● What to work on
Establish how many lines in the records below include the word "Given"; respond with that number only.

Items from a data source
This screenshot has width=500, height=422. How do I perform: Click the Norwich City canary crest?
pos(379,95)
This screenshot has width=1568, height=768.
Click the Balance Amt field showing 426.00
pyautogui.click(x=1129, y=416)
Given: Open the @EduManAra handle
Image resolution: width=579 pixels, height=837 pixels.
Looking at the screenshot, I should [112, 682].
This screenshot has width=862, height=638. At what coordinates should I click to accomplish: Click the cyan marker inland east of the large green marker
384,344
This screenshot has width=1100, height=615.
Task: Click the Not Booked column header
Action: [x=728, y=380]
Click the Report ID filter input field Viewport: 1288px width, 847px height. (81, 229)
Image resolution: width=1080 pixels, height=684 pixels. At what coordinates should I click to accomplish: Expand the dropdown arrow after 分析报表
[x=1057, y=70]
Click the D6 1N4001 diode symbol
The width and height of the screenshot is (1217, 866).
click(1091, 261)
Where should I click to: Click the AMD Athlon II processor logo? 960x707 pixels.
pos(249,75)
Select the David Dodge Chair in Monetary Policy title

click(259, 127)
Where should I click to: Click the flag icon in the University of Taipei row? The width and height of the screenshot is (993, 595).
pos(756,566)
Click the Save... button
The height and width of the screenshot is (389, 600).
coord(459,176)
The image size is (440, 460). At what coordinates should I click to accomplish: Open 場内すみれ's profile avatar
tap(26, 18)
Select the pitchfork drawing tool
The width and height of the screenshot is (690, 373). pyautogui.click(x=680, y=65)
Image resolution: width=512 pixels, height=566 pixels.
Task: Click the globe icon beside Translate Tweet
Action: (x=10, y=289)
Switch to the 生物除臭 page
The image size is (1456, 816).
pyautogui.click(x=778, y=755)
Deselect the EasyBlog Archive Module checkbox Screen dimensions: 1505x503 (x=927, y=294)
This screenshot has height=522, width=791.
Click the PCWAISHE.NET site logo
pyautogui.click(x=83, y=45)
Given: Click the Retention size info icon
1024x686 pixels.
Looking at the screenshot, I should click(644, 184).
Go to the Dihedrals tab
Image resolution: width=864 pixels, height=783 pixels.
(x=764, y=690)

● Output for this exercise
2